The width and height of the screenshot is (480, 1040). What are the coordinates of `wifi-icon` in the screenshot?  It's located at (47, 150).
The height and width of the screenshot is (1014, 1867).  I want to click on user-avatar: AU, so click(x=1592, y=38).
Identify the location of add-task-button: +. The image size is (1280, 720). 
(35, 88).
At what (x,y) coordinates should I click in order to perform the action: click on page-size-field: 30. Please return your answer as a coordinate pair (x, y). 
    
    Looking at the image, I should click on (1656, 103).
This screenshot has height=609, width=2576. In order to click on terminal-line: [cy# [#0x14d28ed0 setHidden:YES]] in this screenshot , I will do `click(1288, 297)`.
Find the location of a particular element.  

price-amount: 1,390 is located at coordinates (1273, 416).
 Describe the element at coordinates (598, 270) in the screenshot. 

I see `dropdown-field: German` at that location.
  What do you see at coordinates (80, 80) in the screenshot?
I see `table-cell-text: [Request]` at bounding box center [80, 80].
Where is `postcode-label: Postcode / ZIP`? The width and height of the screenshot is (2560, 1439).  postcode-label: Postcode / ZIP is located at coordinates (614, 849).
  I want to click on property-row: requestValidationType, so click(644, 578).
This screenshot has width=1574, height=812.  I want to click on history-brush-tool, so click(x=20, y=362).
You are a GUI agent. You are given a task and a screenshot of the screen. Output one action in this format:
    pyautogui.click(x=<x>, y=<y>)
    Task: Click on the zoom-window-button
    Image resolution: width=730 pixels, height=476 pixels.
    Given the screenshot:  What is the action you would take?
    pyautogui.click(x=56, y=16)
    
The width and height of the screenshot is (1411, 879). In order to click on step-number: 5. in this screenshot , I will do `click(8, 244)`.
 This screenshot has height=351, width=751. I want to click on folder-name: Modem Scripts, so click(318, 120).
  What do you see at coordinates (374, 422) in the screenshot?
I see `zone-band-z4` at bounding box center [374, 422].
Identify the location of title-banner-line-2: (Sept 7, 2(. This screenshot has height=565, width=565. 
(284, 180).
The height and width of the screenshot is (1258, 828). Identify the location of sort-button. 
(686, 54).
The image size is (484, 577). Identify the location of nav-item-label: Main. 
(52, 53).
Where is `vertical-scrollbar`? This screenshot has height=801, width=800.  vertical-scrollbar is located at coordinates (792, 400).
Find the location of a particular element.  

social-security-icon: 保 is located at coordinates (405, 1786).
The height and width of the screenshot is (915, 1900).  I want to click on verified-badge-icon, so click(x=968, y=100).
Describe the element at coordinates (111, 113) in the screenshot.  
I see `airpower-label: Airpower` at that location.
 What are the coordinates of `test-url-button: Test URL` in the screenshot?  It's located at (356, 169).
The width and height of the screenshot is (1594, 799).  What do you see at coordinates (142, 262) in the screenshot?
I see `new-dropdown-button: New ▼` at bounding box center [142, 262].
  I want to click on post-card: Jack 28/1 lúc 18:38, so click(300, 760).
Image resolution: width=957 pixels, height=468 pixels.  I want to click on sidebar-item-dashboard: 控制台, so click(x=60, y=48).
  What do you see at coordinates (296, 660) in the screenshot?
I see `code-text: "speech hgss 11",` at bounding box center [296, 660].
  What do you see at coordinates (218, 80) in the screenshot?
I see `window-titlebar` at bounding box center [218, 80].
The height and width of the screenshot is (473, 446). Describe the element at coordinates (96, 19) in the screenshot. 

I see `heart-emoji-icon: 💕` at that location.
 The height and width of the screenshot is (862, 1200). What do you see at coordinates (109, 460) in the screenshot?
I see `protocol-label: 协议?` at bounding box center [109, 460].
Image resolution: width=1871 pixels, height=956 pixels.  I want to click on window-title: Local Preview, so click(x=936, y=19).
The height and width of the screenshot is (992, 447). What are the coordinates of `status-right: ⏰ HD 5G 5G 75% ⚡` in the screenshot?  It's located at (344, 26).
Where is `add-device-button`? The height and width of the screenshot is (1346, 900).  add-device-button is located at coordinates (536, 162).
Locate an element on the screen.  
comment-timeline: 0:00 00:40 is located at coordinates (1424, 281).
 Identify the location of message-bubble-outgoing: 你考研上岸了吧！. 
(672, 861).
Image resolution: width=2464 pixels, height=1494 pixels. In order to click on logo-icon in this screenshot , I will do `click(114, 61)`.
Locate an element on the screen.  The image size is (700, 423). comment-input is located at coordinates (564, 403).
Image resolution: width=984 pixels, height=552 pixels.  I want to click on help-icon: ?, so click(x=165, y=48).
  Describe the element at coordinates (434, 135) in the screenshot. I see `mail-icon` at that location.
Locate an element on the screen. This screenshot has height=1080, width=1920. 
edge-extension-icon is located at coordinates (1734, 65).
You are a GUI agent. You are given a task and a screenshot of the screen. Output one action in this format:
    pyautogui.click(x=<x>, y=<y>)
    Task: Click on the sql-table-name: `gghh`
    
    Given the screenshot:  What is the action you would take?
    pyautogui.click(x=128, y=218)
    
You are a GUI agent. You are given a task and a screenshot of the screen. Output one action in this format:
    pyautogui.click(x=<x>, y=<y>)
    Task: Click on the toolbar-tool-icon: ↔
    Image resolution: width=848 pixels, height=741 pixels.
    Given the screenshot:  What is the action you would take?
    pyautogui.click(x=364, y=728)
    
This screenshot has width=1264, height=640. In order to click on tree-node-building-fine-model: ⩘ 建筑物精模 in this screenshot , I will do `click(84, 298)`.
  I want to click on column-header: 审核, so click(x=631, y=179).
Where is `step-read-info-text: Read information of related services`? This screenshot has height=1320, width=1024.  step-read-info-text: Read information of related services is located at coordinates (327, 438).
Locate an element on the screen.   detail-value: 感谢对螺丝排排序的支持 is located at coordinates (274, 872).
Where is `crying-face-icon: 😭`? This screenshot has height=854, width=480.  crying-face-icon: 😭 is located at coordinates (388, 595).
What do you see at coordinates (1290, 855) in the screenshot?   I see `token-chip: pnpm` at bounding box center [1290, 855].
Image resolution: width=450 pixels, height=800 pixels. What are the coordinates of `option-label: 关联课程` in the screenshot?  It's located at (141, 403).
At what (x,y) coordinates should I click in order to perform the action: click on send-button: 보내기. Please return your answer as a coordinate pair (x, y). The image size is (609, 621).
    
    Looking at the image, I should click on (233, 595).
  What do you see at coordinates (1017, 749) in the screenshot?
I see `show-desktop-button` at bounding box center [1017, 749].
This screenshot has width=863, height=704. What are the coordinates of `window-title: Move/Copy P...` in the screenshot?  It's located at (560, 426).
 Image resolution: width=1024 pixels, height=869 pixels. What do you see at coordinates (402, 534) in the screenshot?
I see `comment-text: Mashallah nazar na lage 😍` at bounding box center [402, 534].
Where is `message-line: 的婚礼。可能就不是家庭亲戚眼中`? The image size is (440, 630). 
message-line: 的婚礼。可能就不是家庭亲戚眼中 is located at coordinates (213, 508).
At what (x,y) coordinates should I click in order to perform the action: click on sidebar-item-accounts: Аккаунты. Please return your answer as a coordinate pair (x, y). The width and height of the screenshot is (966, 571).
○ ○ ○ ○ ○
- _Work task_
Copy out all the records above again, swapping "coordinate pair" for "pair of numbers" wherever it occurs and leaving everything else unchanged.

- _Answer to this problem_
The width and height of the screenshot is (480, 1040). What are the coordinates of `wifi-icon` in the screenshot?  It's located at (47, 150).
The height and width of the screenshot is (1014, 1867).  I want to click on user-avatar: AU, so click(x=1592, y=38).
Identify the location of add-task-button: +. The image size is (1280, 720). 
(35, 88).
At what (x,y) coordinates should I click in order to perform the action: click on page-size-field: 30. Please return your answer as a pair of numbers (x, y). 
    
    Looking at the image, I should click on (1656, 103).
This screenshot has height=609, width=2576. In order to click on terminal-line: [cy# [#0x14d28ed0 setHidden:YES]] in this screenshot , I will do `click(1288, 297)`.
Find the location of a particular element.  

price-amount: 1,390 is located at coordinates (1273, 416).
 Describe the element at coordinates (598, 270) in the screenshot. 

I see `dropdown-field: German` at that location.
  What do you see at coordinates (80, 80) in the screenshot?
I see `table-cell-text: [Request]` at bounding box center [80, 80].
Where is `postcode-label: Postcode / ZIP`? The width and height of the screenshot is (2560, 1439).  postcode-label: Postcode / ZIP is located at coordinates (614, 849).
  I want to click on property-row: requestValidationType, so click(644, 578).
This screenshot has width=1574, height=812.  I want to click on history-brush-tool, so click(x=20, y=362).
You are a GUI agent. You are given a task and a screenshot of the screen. Output one action in this format:
    pyautogui.click(x=<x>, y=<y>)
    Task: Click on the zoom-window-button
    Image resolution: width=730 pixels, height=476 pixels.
    Given the screenshot:  What is the action you would take?
    pyautogui.click(x=56, y=16)
    
The width and height of the screenshot is (1411, 879). In order to click on step-number: 5. in this screenshot , I will do `click(8, 244)`.
 This screenshot has height=351, width=751. I want to click on folder-name: Modem Scripts, so click(318, 120).
  What do you see at coordinates (374, 422) in the screenshot?
I see `zone-band-z4` at bounding box center [374, 422].
Identify the location of title-banner-line-2: (Sept 7, 2(. This screenshot has height=565, width=565. 
(284, 180).
The height and width of the screenshot is (1258, 828). Identify the location of sort-button. 
(686, 54).
The image size is (484, 577). Identify the location of nav-item-label: Main. 
(52, 53).
Where is `vertical-scrollbar`? This screenshot has height=801, width=800.  vertical-scrollbar is located at coordinates (792, 400).
Find the location of a particular element.  

social-security-icon: 保 is located at coordinates (405, 1786).
The height and width of the screenshot is (915, 1900).  I want to click on verified-badge-icon, so click(x=968, y=100).
Describe the element at coordinates (111, 113) in the screenshot.  
I see `airpower-label: Airpower` at that location.
 What are the coordinates of `test-url-button: Test URL` in the screenshot?  It's located at (356, 169).
The width and height of the screenshot is (1594, 799).  What do you see at coordinates (142, 262) in the screenshot?
I see `new-dropdown-button: New ▼` at bounding box center [142, 262].
  I want to click on post-card: Jack 28/1 lúc 18:38, so click(300, 760).
Image resolution: width=957 pixels, height=468 pixels.  I want to click on sidebar-item-dashboard: 控制台, so click(x=60, y=48).
  What do you see at coordinates (296, 660) in the screenshot?
I see `code-text: "speech hgss 11",` at bounding box center [296, 660].
  What do you see at coordinates (218, 80) in the screenshot?
I see `window-titlebar` at bounding box center [218, 80].
The height and width of the screenshot is (473, 446). Describe the element at coordinates (96, 19) in the screenshot. 

I see `heart-emoji-icon: 💕` at that location.
 The height and width of the screenshot is (862, 1200). What do you see at coordinates (109, 460) in the screenshot?
I see `protocol-label: 协议?` at bounding box center [109, 460].
Image resolution: width=1871 pixels, height=956 pixels.  I want to click on window-title: Local Preview, so click(x=936, y=19).
The height and width of the screenshot is (992, 447). What are the coordinates of `status-right: ⏰ HD 5G 5G 75% ⚡` in the screenshot?  It's located at (344, 26).
Where is `add-device-button`? The height and width of the screenshot is (1346, 900).  add-device-button is located at coordinates (536, 162).
Locate an element on the screen.  
comment-timeline: 0:00 00:40 is located at coordinates (1424, 281).
 Identify the location of message-bubble-outgoing: 你考研上岸了吧！. 
(672, 861).
Image resolution: width=2464 pixels, height=1494 pixels. In order to click on logo-icon in this screenshot , I will do `click(114, 61)`.
Locate an element on the screen.  The image size is (700, 423). comment-input is located at coordinates (564, 403).
Image resolution: width=984 pixels, height=552 pixels.  I want to click on help-icon: ?, so click(x=165, y=48).
  Describe the element at coordinates (434, 135) in the screenshot. I see `mail-icon` at that location.
Locate an element on the screen. This screenshot has height=1080, width=1920. 
edge-extension-icon is located at coordinates (1734, 65).
You are a GUI agent. You are given a task and a screenshot of the screen. Output one action in this format:
    pyautogui.click(x=<x>, y=<y>)
    Task: Click on the sql-table-name: `gghh`
    
    Given the screenshot:  What is the action you would take?
    pyautogui.click(x=128, y=218)
    
You are a GUI agent. You are given a task and a screenshot of the screen. Output one action in this format:
    pyautogui.click(x=<x>, y=<y>)
    Task: Click on the toolbar-tool-icon: ↔
    Image resolution: width=848 pixels, height=741 pixels.
    Given the screenshot:  What is the action you would take?
    pyautogui.click(x=364, y=728)
    
This screenshot has width=1264, height=640. In order to click on tree-node-building-fine-model: ⩘ 建筑物精模 in this screenshot , I will do `click(84, 298)`.
  I want to click on column-header: 审核, so click(x=631, y=179).
Where is `step-read-info-text: Read information of related services`? This screenshot has height=1320, width=1024.  step-read-info-text: Read information of related services is located at coordinates (327, 438).
Locate an element on the screen.   detail-value: 感谢对螺丝排排序的支持 is located at coordinates (274, 872).
Where is `crying-face-icon: 😭`? This screenshot has height=854, width=480.  crying-face-icon: 😭 is located at coordinates (388, 595).
What do you see at coordinates (1290, 855) in the screenshot?   I see `token-chip: pnpm` at bounding box center [1290, 855].
Image resolution: width=450 pixels, height=800 pixels. What are the coordinates of `option-label: 关联课程` in the screenshot?  It's located at (141, 403).
At what (x,y) coordinates should I click in order to perform the action: click on send-button: 보내기. Please return your answer as a pair of numbers (x, y). The image size is (609, 621).
    
    Looking at the image, I should click on (233, 595).
  What do you see at coordinates (1017, 749) in the screenshot?
I see `show-desktop-button` at bounding box center [1017, 749].
This screenshot has width=863, height=704. What are the coordinates of `window-title: Move/Copy P...` in the screenshot?  It's located at (560, 426).
 Image resolution: width=1024 pixels, height=869 pixels. What do you see at coordinates (402, 534) in the screenshot?
I see `comment-text: Mashallah nazar na lage 😍` at bounding box center [402, 534].
Where is `message-line: 的婚礼。可能就不是家庭亲戚眼中`? The image size is (440, 630). 
message-line: 的婚礼。可能就不是家庭亲戚眼中 is located at coordinates (213, 508).
At what (x,y) coordinates should I click in order to perform the action: click on sidebar-item-accounts: Аккаунты. Please return your answer as a pair of numbers (x, y). The width and height of the screenshot is (966, 571).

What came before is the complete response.